■ Exercise material:

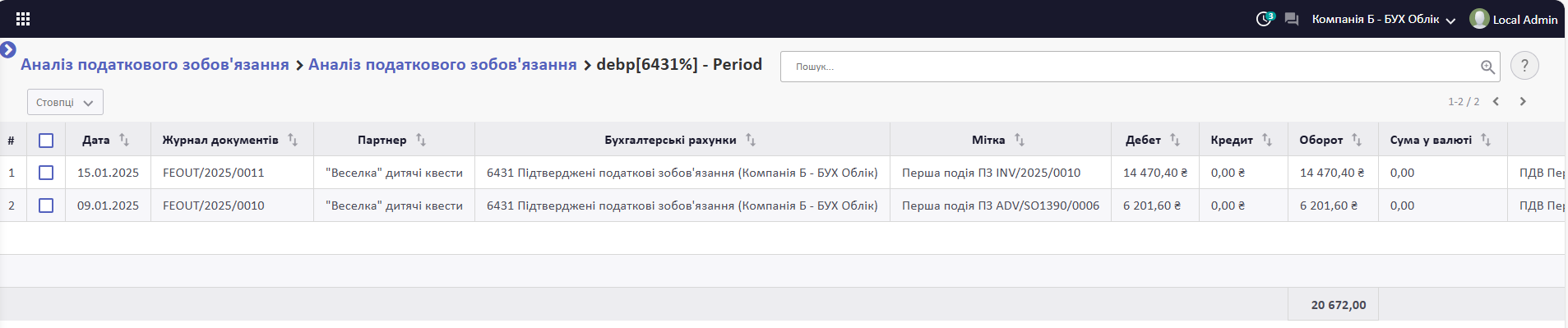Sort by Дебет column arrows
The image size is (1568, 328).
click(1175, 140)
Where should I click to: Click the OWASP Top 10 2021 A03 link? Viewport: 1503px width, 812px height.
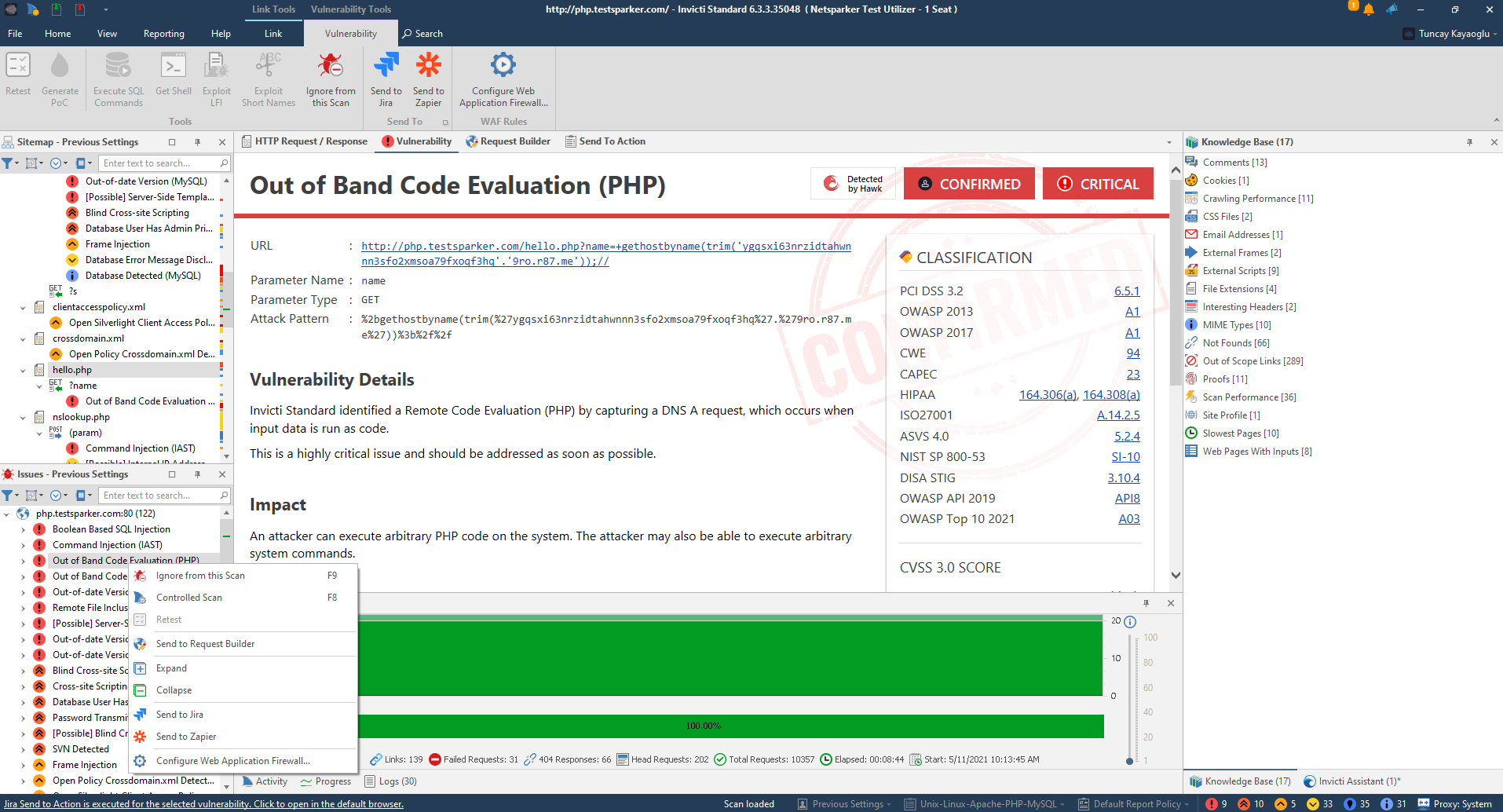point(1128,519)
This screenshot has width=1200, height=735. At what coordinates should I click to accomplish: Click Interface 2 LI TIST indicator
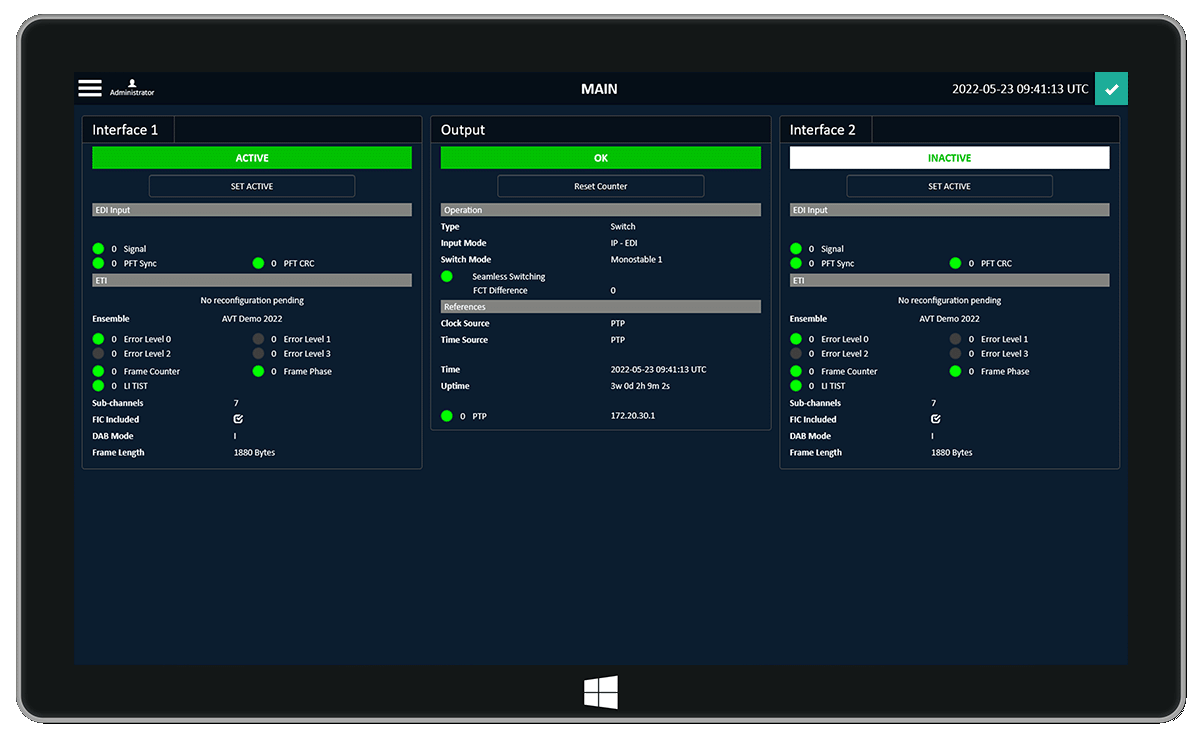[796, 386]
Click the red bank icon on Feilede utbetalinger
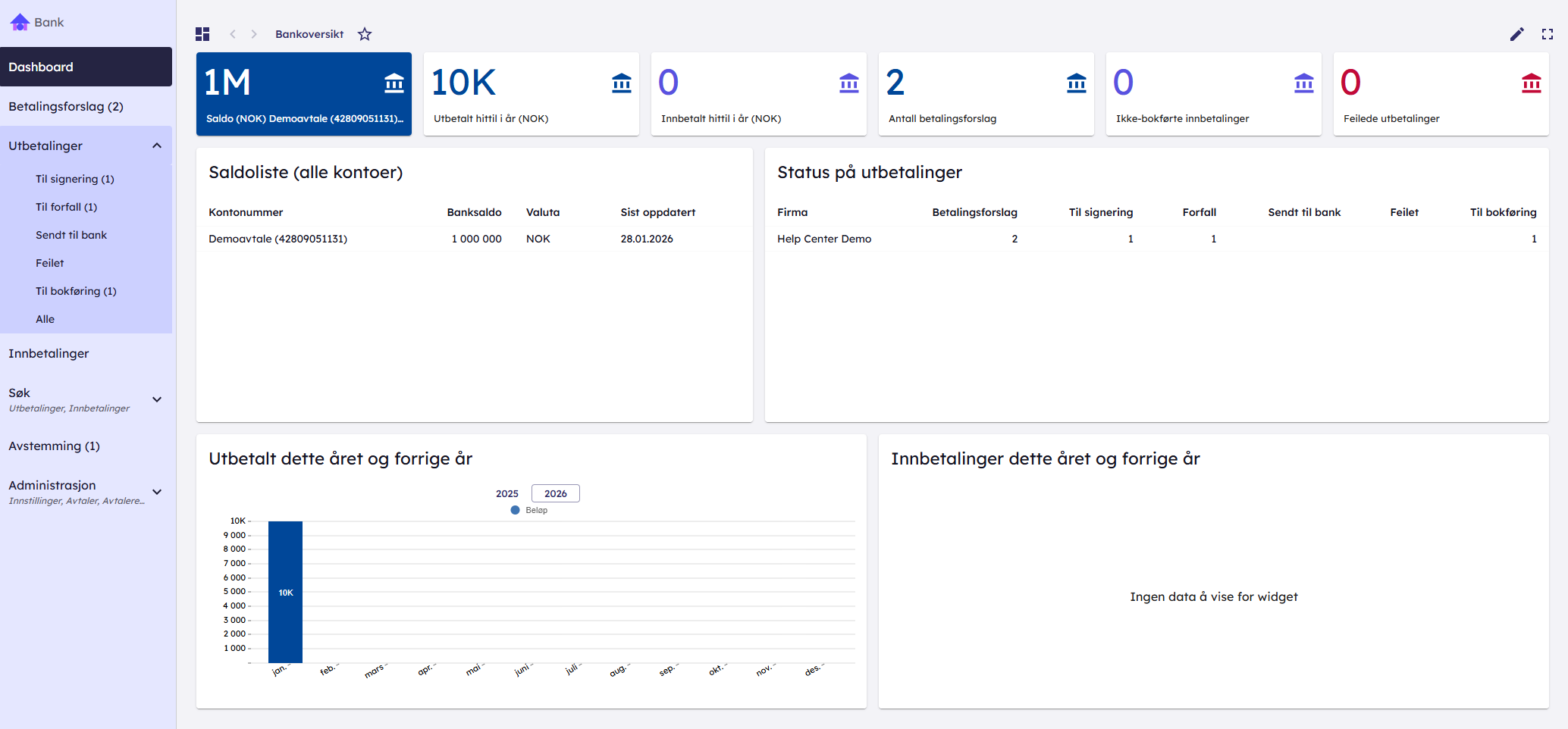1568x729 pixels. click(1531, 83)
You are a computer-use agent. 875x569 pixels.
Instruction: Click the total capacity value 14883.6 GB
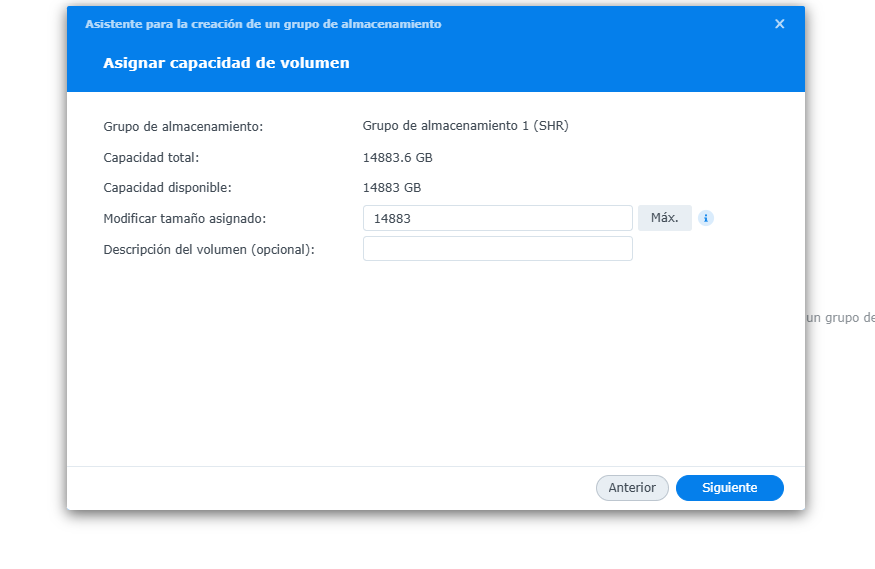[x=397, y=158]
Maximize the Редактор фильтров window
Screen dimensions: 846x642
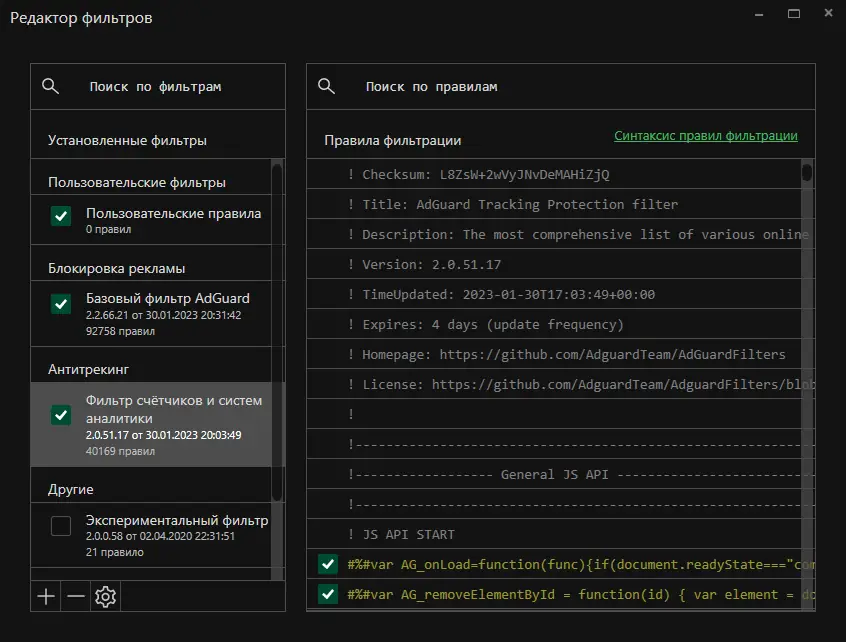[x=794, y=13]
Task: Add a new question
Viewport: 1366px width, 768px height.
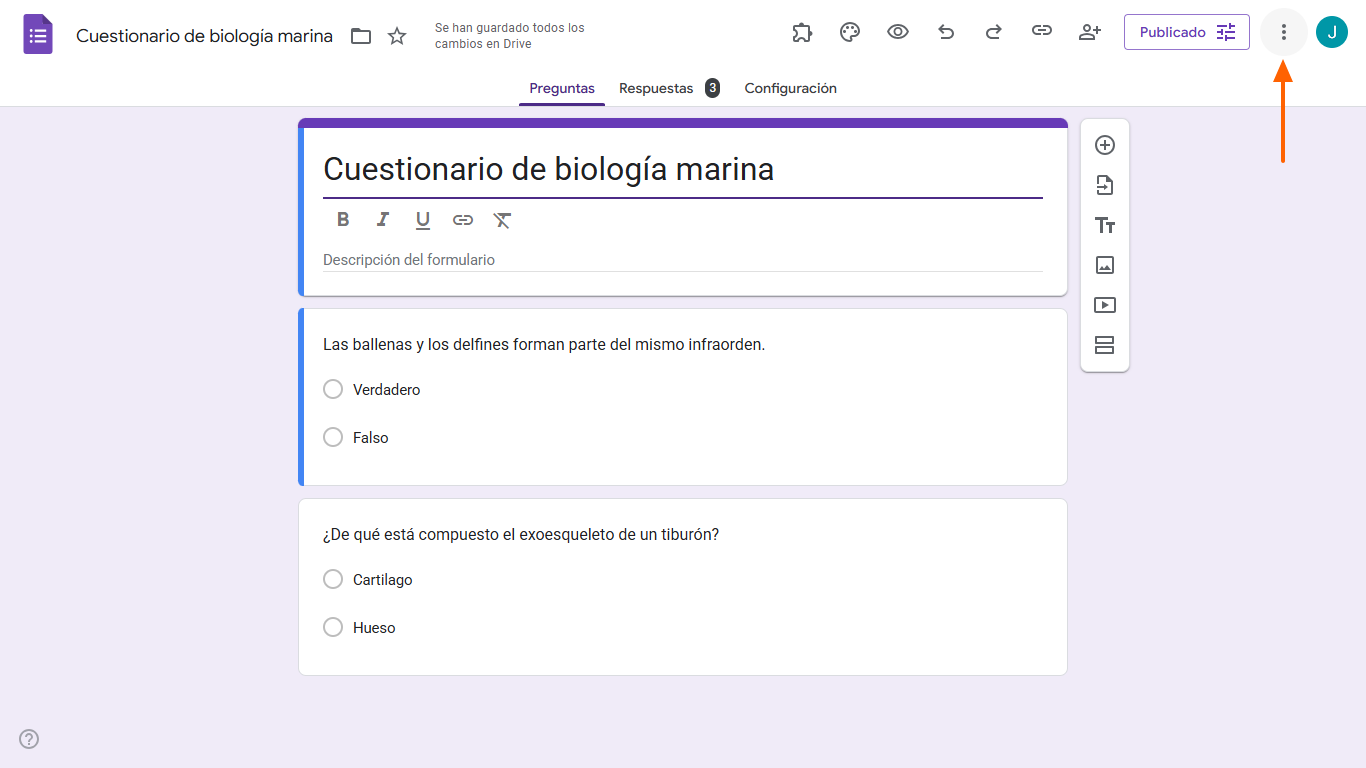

■ What needs to be done: Beginning with the line that contains "Maximize the Редактор фильтров window", print exactly every line through the end of the records, both included. Omit the pictures.

■ Response to the exercise:
Maximize the Редактор фильтров window
Screen dimensions: 846x642
[x=794, y=13]
Task: Add a new question
Viewport: 1366px width, 768px height.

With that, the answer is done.